Gurur Kalender her şeyiyle güzel bir adamdı.

Kucağımda bir poşet erik olduğu için bana bakmıyordu. Bu yüzden yüzümdeki gülümsemeyi göremiyordu. “Teşekkür ederim,” diye fısıldadım hayranlık dolu bir sesle. “İstersen bunları şimdi yemem.” Çıkardığım seslerden rahatsız olmasını istemiyordum.

Erikleri görmemek için gözünü yoldan ayırmazken, “Keyfine bak,” dedi kısaca. “Seviyorsan istediğin kadar ye, çıkardığın sesleri hallederiz.” Radyoya uzanıp müziği son ses açarak bu soruna bir çözüm bulmuştu.

Ona gülümseyerek önüme dönüp elimi poşete daldırdım. Erikleri katur kutur yerken yüksek ses müzikten dolayı artık benim çıkardığım sesleri duymuyordu. Yanında yemememi isteyebilirdi ama sırf benim keyfimi kaçırmamak için kendi rahatından ödün vermişti. Bakıldığında bu küçük bir jestti ama benim için anlamı çok büyüktü.

Yüzümdeki gülümsemeyle erikleri yerken radyoda çalan yeni şarkı tadımı kaçırmıştı. Başımı çevirdiğimde Gurur’un değişen bakışlarını gördüm. İçinde Leyla isminin geçtiği tek bir şarkı onu maziye götürmüş gibi yeşil irisleri hüzünle dolmuştu. Kolunu açık cama yaslarken tek eliyle arabayı kullanıyordu. Sağ elinin avuç içini direksiyona yaslamış, direksiyonu ustaca çevirirken özlemle dolmuştu. Onu düşündüğümden daha çok özlüyordu.

Leyla’ya olan özlemi kalbinin tam ortasında belirmiş gibi şarkıyı dinlemeye devam etti. Bunu yaparken maziye dalan gözlerini yoldan ayırmıyordu. “Karşımda hayalin masamda.

Keşkelerle dolu bu kadehler.

Kalkar tüm anılara.” Ve Gurur içinde Leyla’nın olduğu tüm o anıların içinde kaybolmuştu bir kez daha.

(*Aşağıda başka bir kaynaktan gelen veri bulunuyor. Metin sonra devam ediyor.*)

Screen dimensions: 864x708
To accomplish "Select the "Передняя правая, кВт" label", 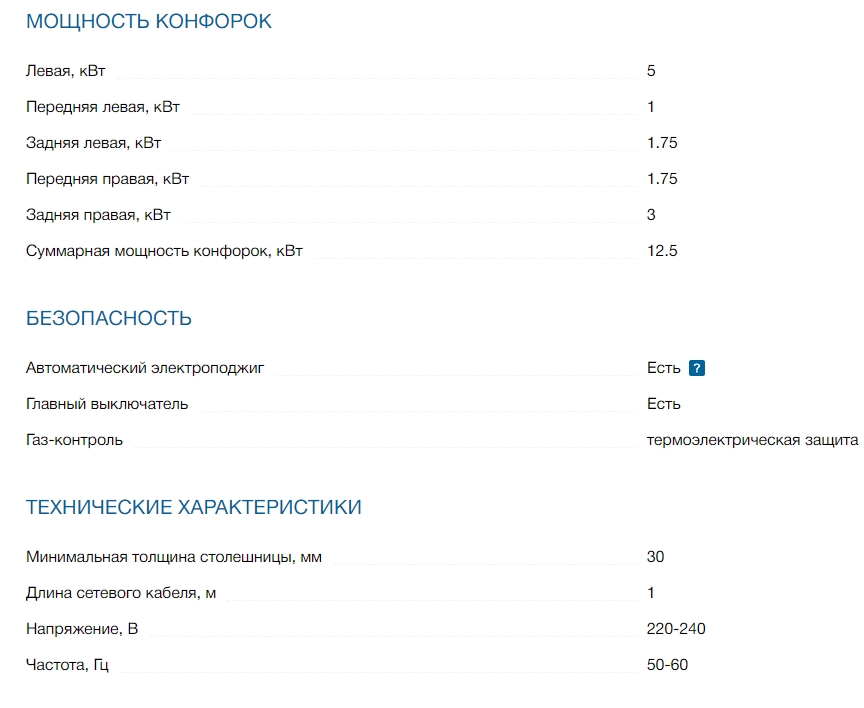I will point(107,179).
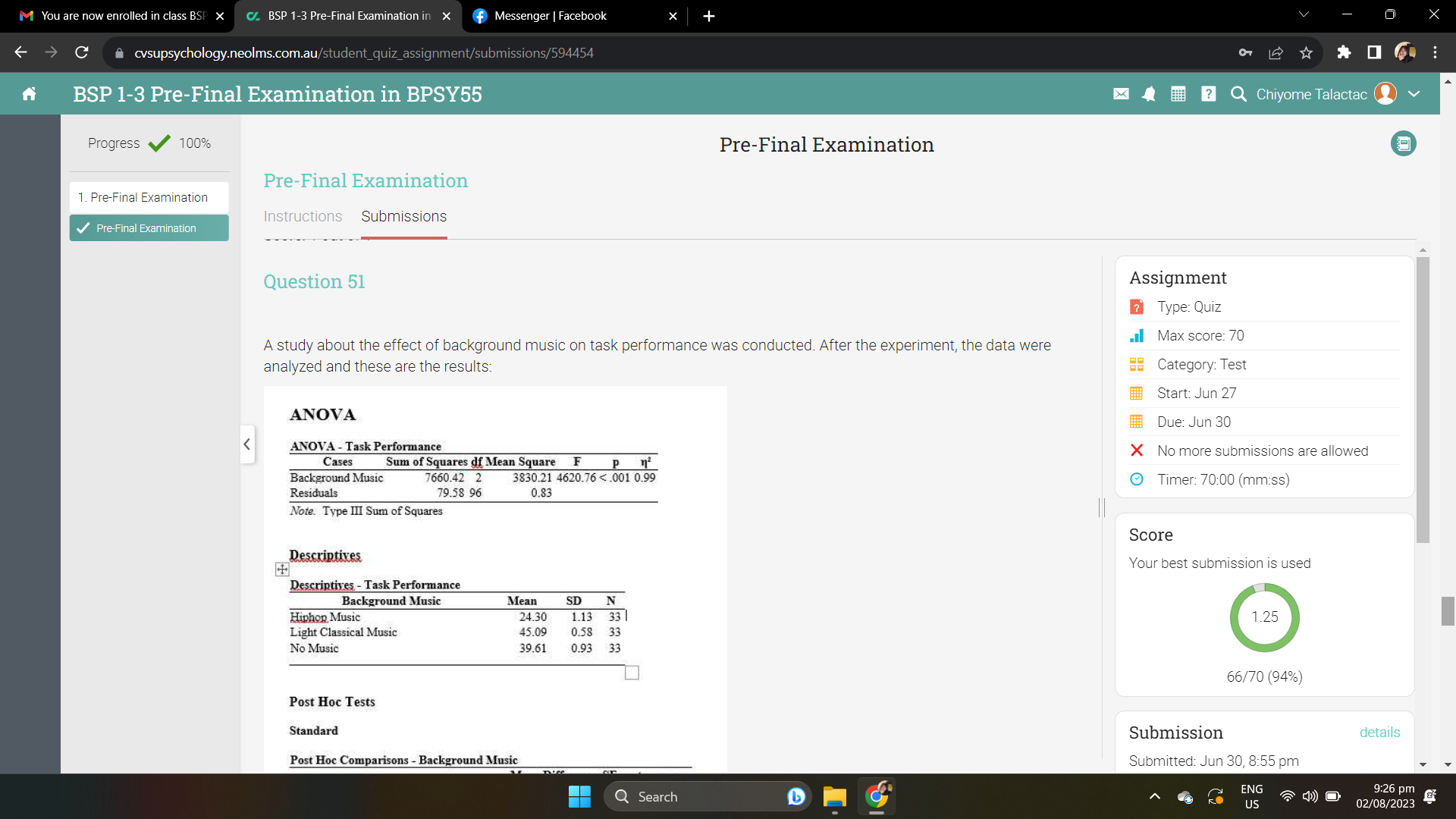Bookmark page with the star icon
Screen dimensions: 1456x819
1306,52
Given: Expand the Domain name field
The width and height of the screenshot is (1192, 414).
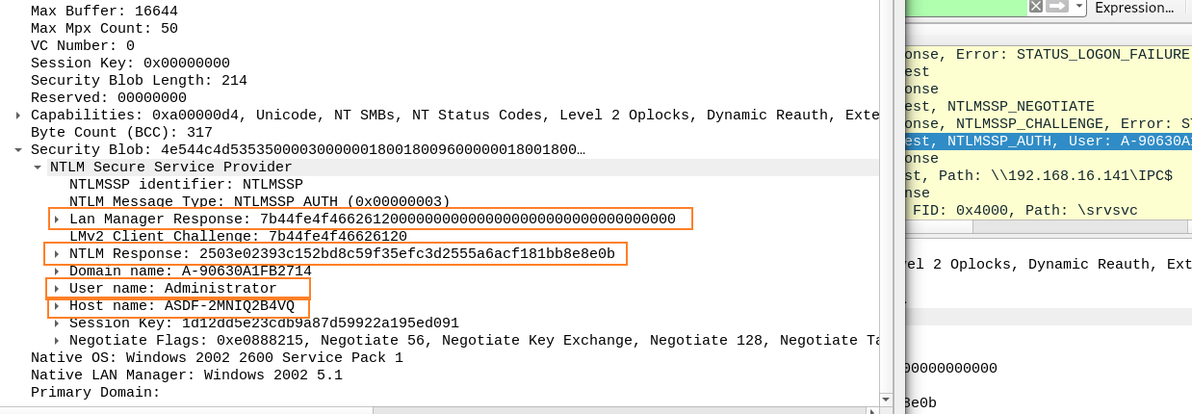Looking at the screenshot, I should point(56,271).
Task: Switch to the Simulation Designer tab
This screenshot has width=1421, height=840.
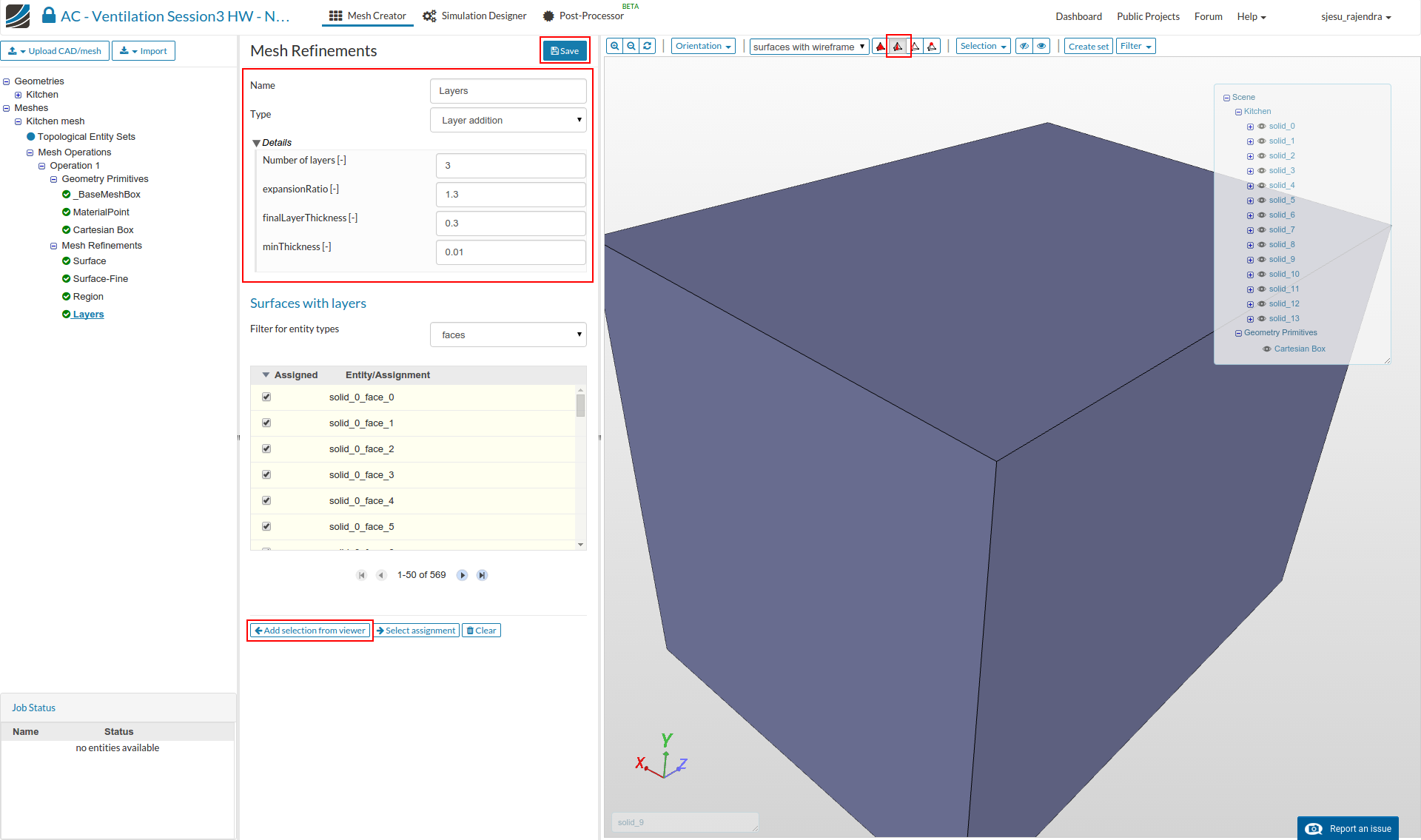Action: point(474,16)
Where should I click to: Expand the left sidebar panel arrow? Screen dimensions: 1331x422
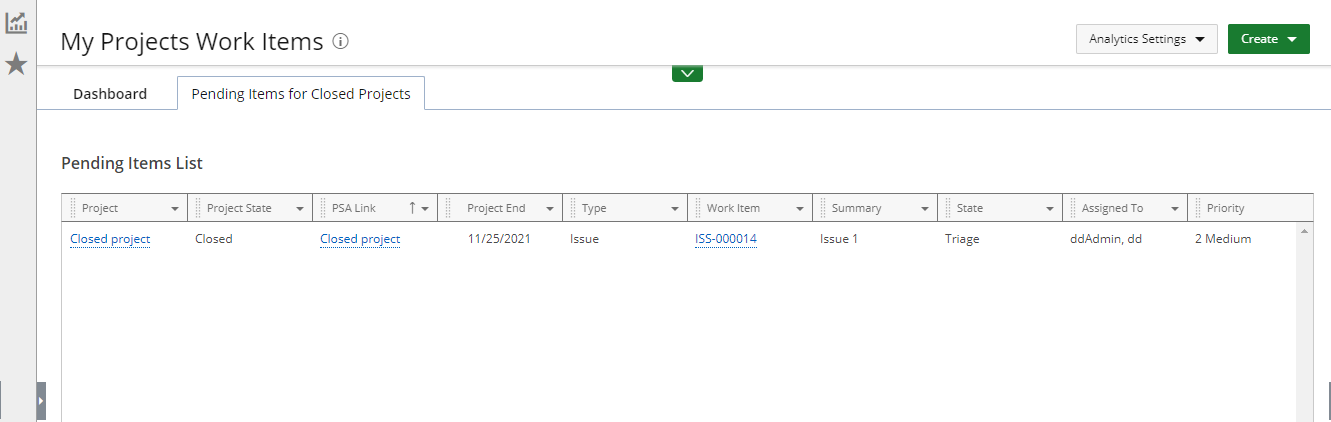tap(41, 400)
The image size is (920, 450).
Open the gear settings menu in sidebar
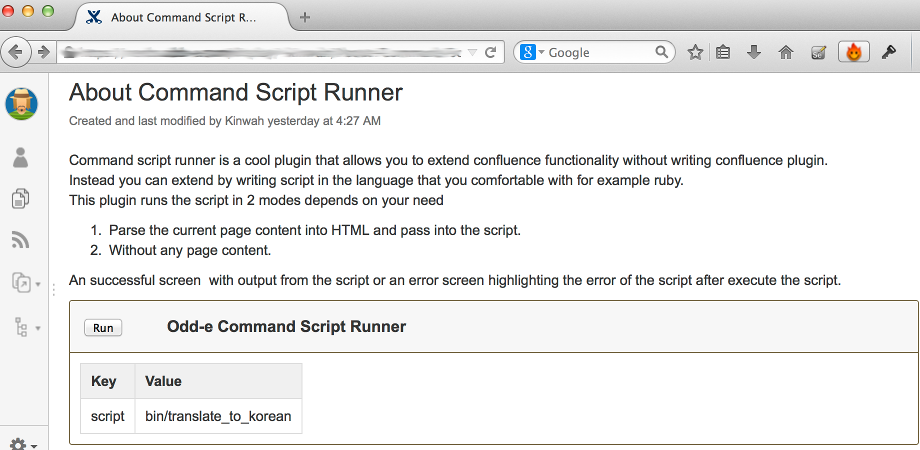(23, 443)
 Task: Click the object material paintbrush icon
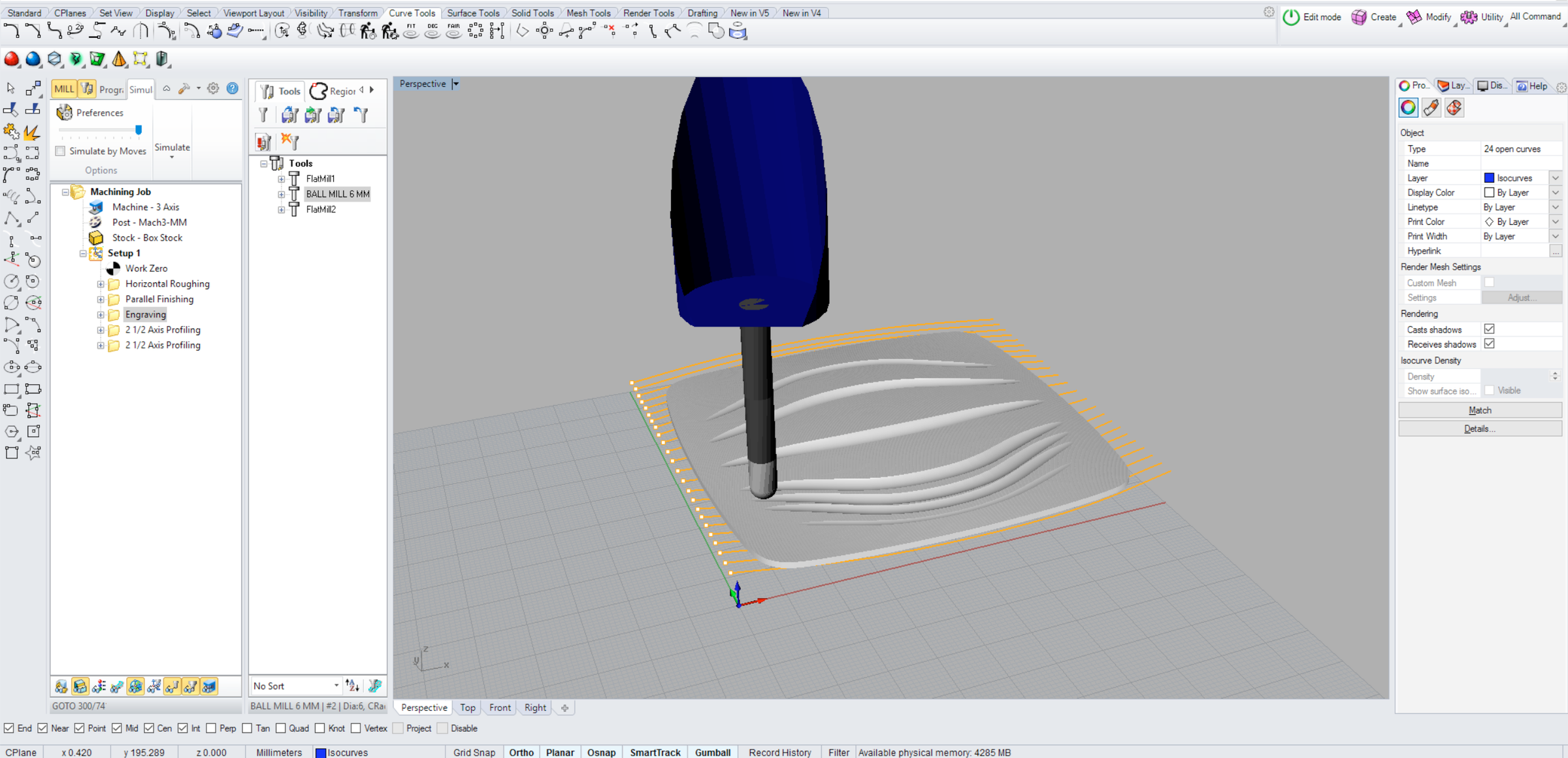[x=1431, y=108]
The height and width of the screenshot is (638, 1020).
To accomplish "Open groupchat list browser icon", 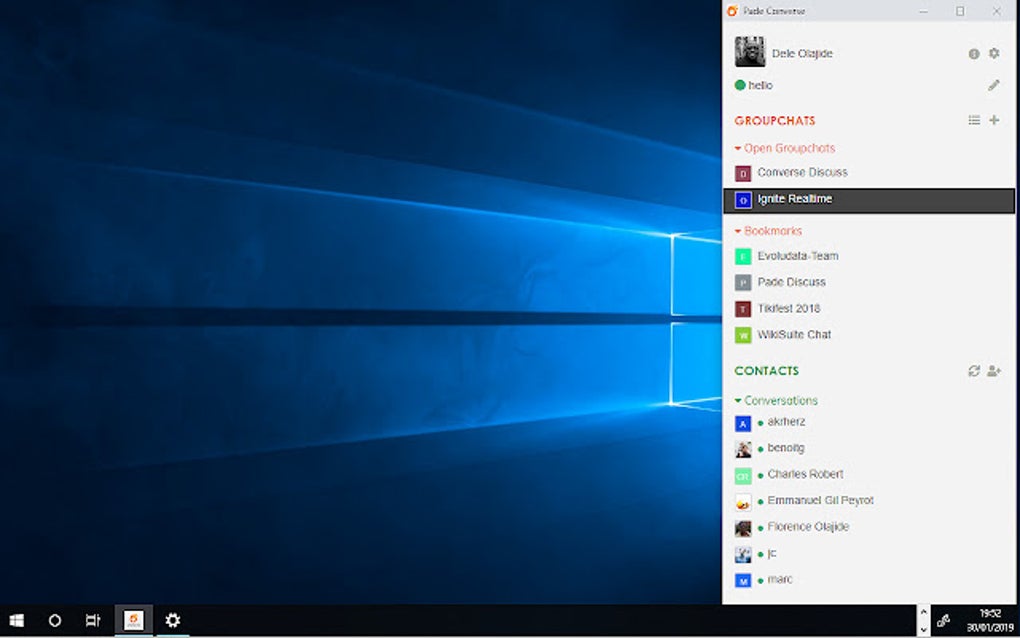I will tap(973, 120).
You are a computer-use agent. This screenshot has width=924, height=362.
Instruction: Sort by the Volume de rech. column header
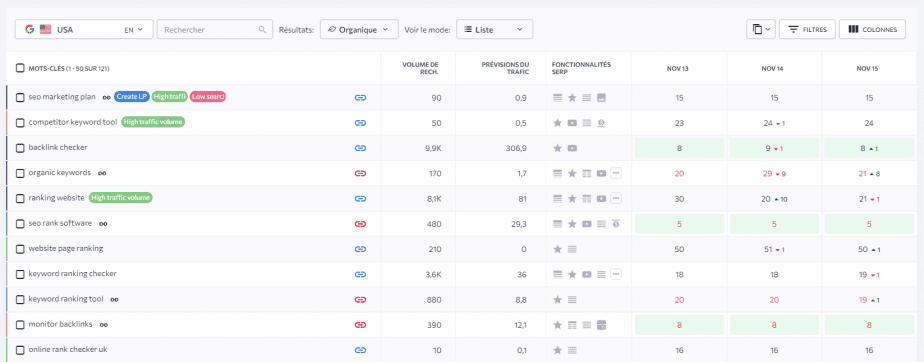click(x=421, y=68)
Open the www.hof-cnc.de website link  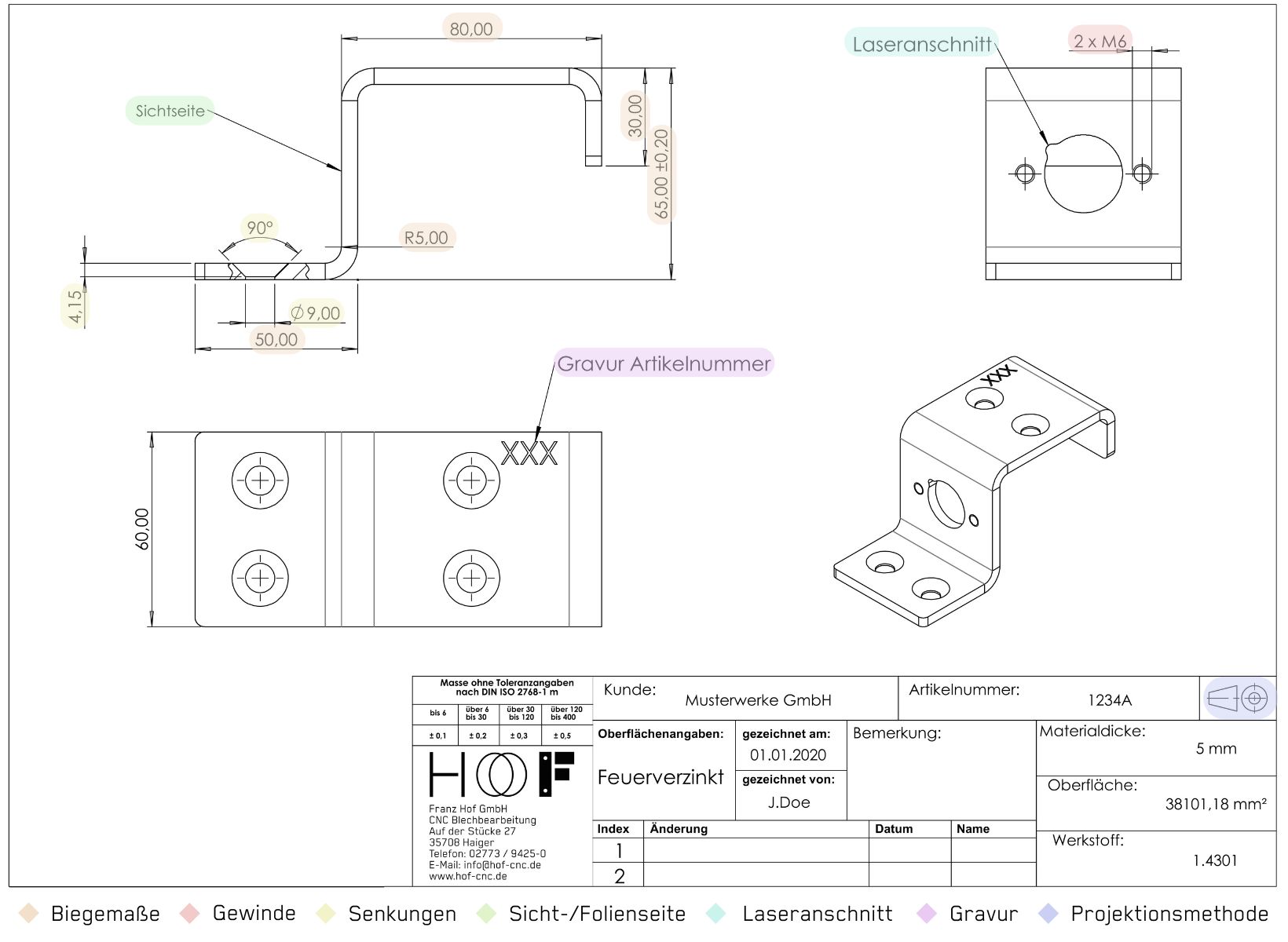tap(468, 877)
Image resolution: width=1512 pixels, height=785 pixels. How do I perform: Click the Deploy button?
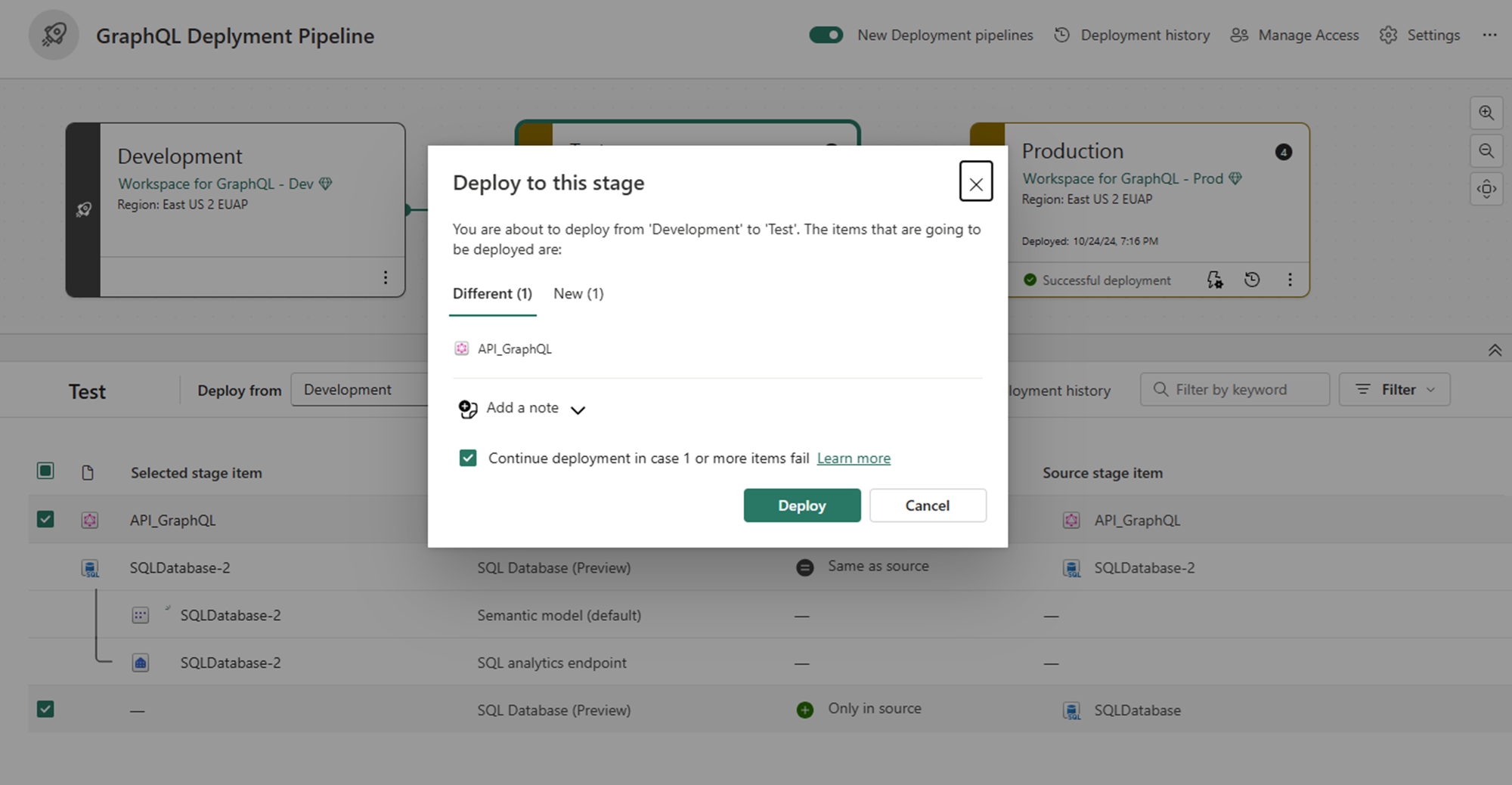pyautogui.click(x=801, y=505)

“Sussan da kalemi kırsan da.

Mucize seni bekler bu yürek.

Senden vazgeçmez asla.” Şarkının bu kısmı canımı öyle bir yaktı ki elimdeki erikleri poşetin içine bırakmıştım.

Ölmüş olsa bile Gurur’un Leyla’dan hâlâ vazgeçmediğini, onu arkasında bırakmadığını biliyordum. Üç yıldır parmağında Leyla’nın alyansını takmasından belliydi. Bana annesinin yüzüğünü takarken o, üç yıldır Leyla ile olan nişan yüzüğünü çıkartmamıştı.

Ben onun yüzüğünü takıyordum.

O ise Leyla’nın.

Herkes o yüzüğün bizim evlilik yüzüğümüz olduğunu sanıyordu ama aslında öyle değildi. Gurur benimle evlenirken bile parmağında Leyla’nın alyansı vardı. Leyla’yı kalbinde taşıdığı sürece o yüzüğü hiç çıkarmayacağını biliyordum.

Gurur şarkının nakarat kısmına hüzünlü gözlerle söylemeye başlamıştı. Aklı kaybettiği nişanlısındayken dudaklarını kıpırdatıp mırıltıyla şarkıya eşlik ediyordu. “Sorma durum Leyla,” diyen kısık sesi azap içindeydi. “O sesler yok aslında.” Göğüs kafesini şişirerek iç çekti. ”Birden çıkagelse...” Dönüp kısa bir an bana baktığında gözlerinin ardında büyük bir karmaşa, anlaşılmaz bir ikilem belirdi. Önüne dönüp başını ağır ağır iki yana sallamıştı. “Yok yok olmaz asla, Leyla.” Nabzım hızlanmıştı.

Şarkının son kısmındaki o baş hareketi de neydi öyle?